A good accountant is invaluable during the tax planning stage of your financial year.

Instead of leaving completing tax returns until the last minute, Gascoigne recommends sole traders compete their returns well before the due date, even if a tax bill is anticipated.

“This way they can start setting aside money for that year and the current year.

“Sometimes the bill is less than anticipated and they could be losing sleep unnecessarily,” she said.

And if you do have a tax debt and do not have the funds available?
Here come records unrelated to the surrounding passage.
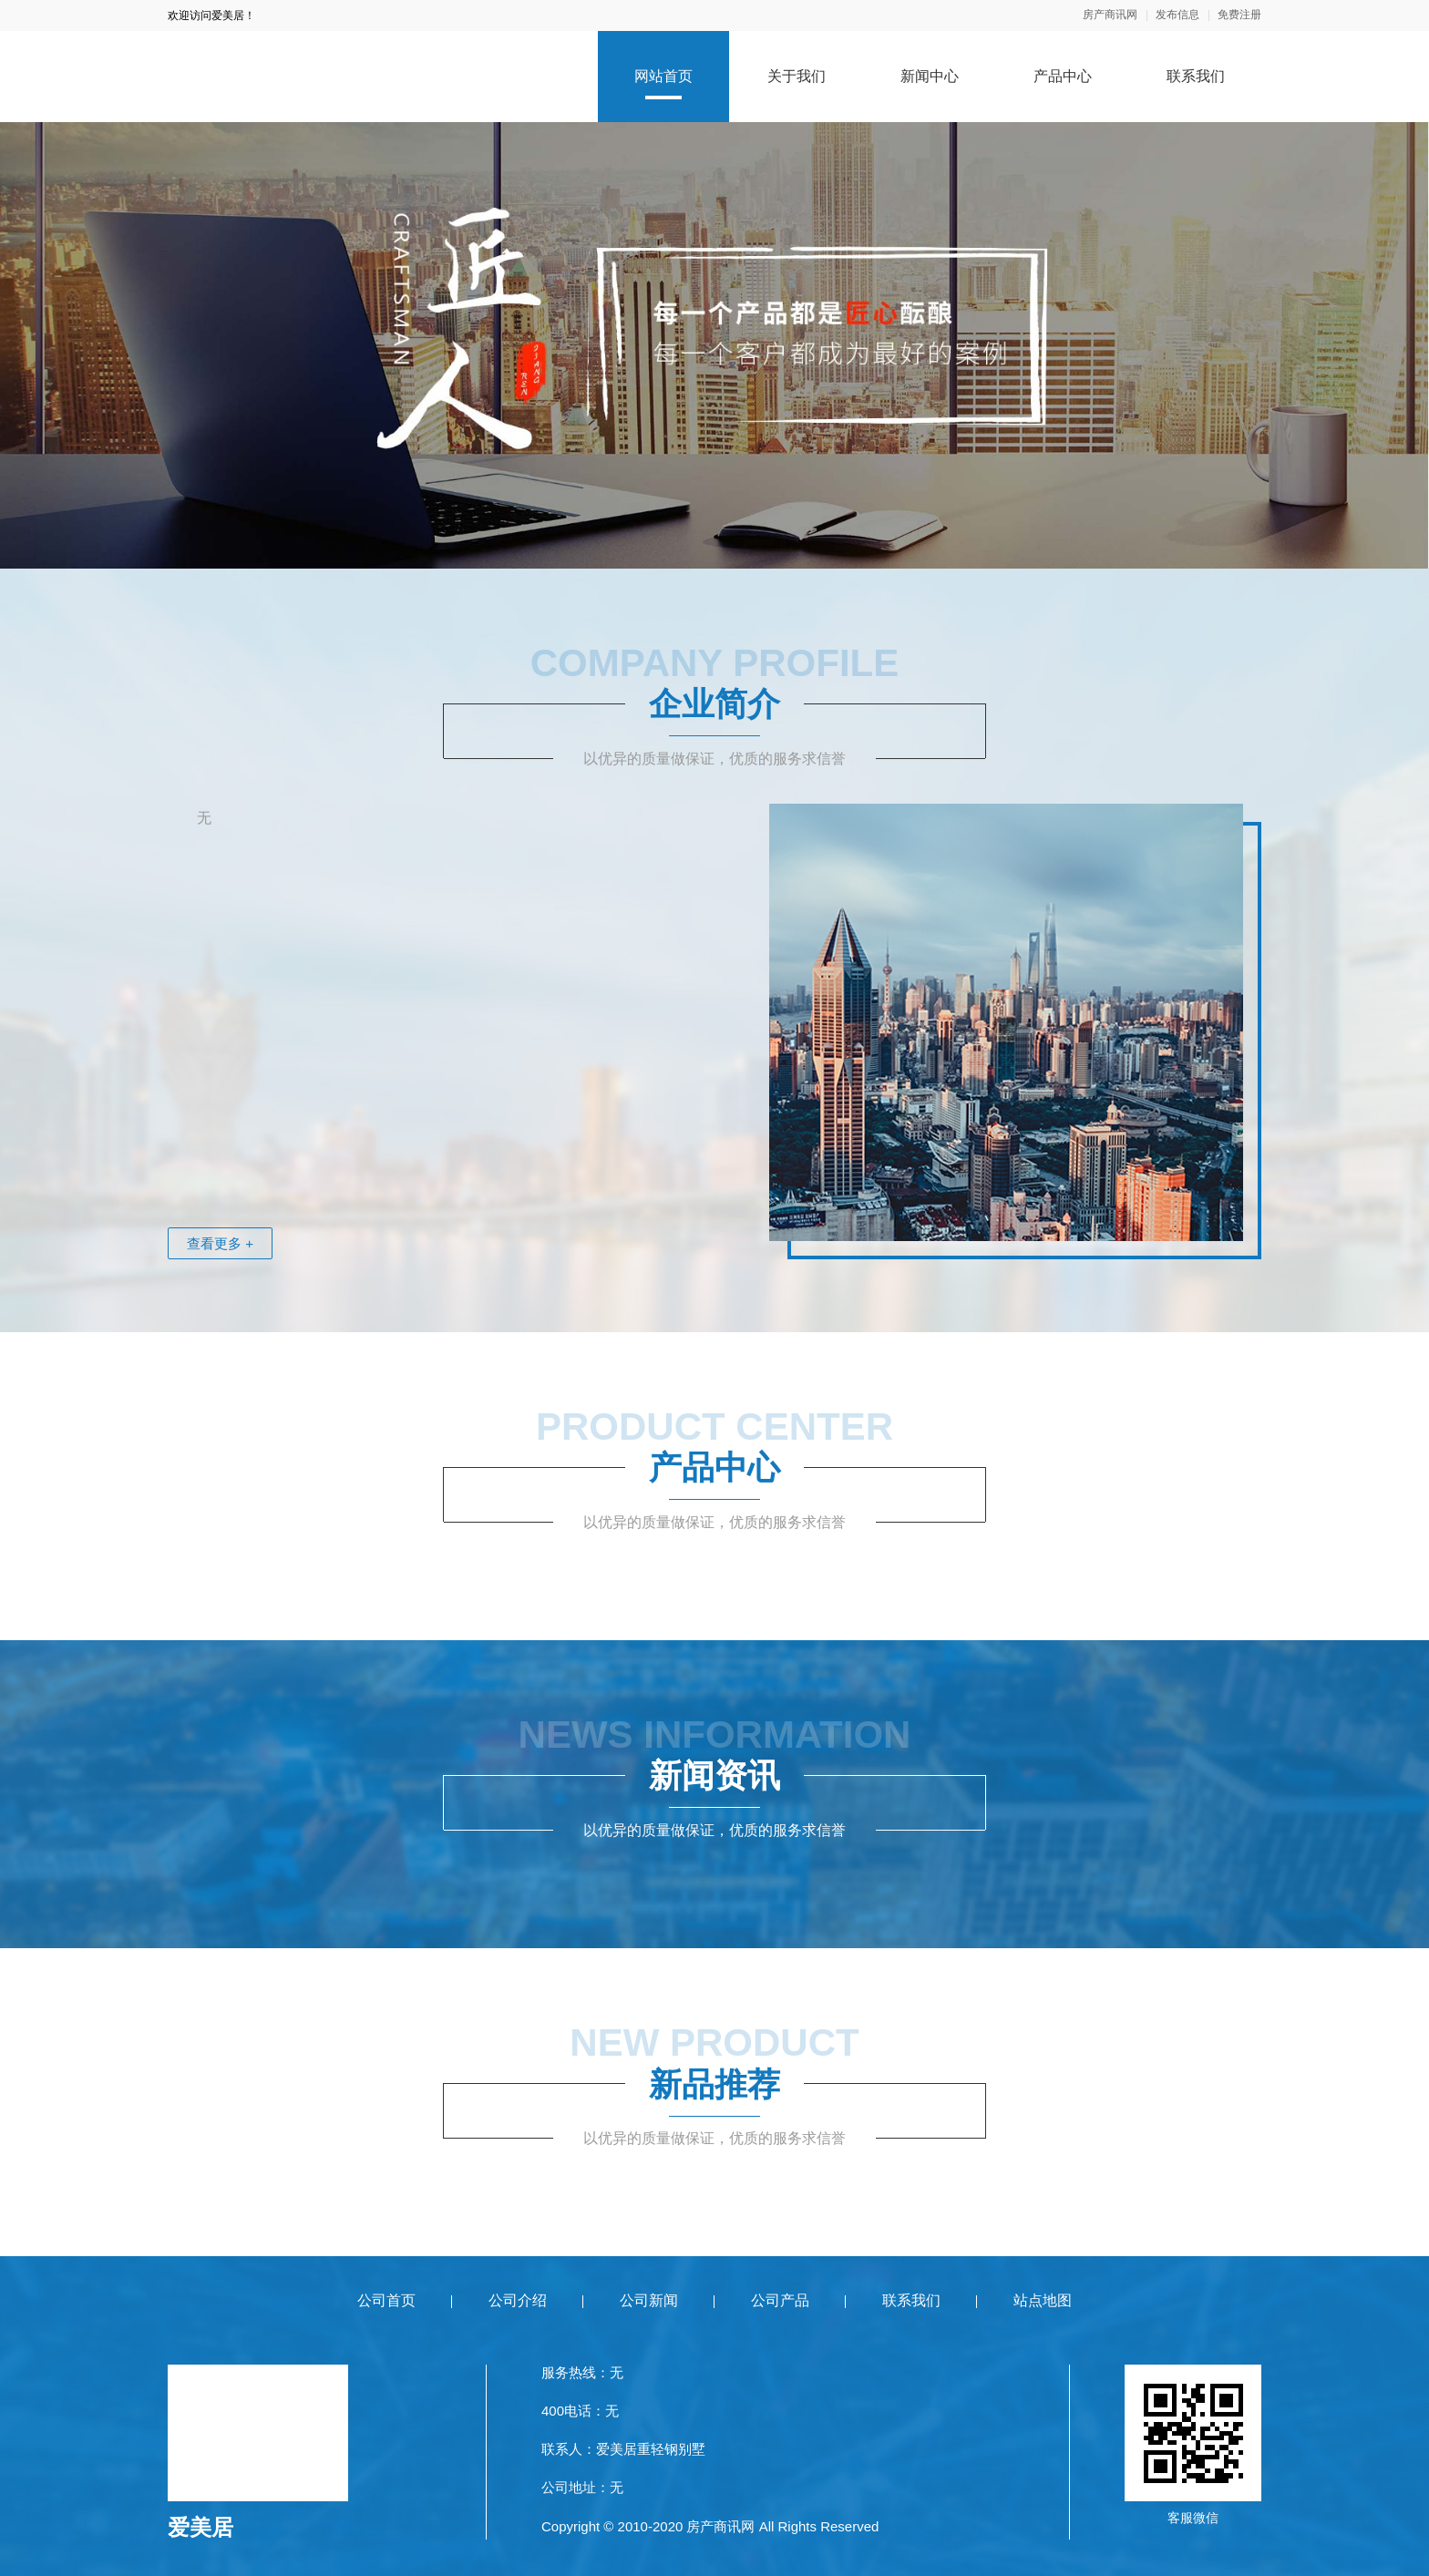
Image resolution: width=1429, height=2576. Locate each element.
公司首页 (386, 2300)
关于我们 (796, 76)
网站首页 (663, 76)
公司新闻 (649, 2300)
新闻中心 (929, 76)
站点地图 (1042, 2300)
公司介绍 (517, 2300)
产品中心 (1062, 76)
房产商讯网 (1110, 15)
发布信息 (1177, 15)
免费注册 (1239, 15)
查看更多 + (220, 1243)
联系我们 (1196, 76)
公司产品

You can apply to the ATO for a payment arrangement.


Don’t go it alone


Whether you’re yet to submit last year’s tax return or planning for the new year, consider seeking some outside help.

Enlisting an accountant can save you time and money, and provide valuable insight into the health of your business.

According to Gascoigne, having an accountant produce your profit and loss statement and tax return is the best way to ensure your tax is minimised.

Additionally, a good accountant can help you achieve your business and personal goals.

“Accountants will be able to comment on how your results compare to other clients in the same industry, can help you set budgets and charge rates and so much more,” she said.

“An accountant is integral part of your business team – see them as an investment and not a cost.”


Avoid these common sole trader tax-time errors


According to Gascoigne, some of the most common mistakes made by sole traders at tax time are:

  • Not declaring all income received
  • Claiming expenses that are not business related
  • Not taking into account the private proportion of expenses
  • Not keeping a logbook which can limit their motor vehicle claim
  • Not claiming interest on motor vehicle loans and business loans
  • Incorrectly claiming loan repayments as leases
  • Not claiming expenses that were paid for personally

Some final tax time tips for sole traders


Gascoigne recommends the following steps be taken to remove the stress from tax time:

  1. Keep good records, preferably with online accounting software. This will ensure you can keep your eyes on your numbers throughout the year.
  2. Set aside tax (and GST if registered) throughout the year to avoid a nasty surprise at tax time. Your accountant will be able to help you calculate the amount to set aside.
  3. Hire a good accountant. Someone you can relate to, speak openly with, and who will consider all options to legitimately reduce your tax.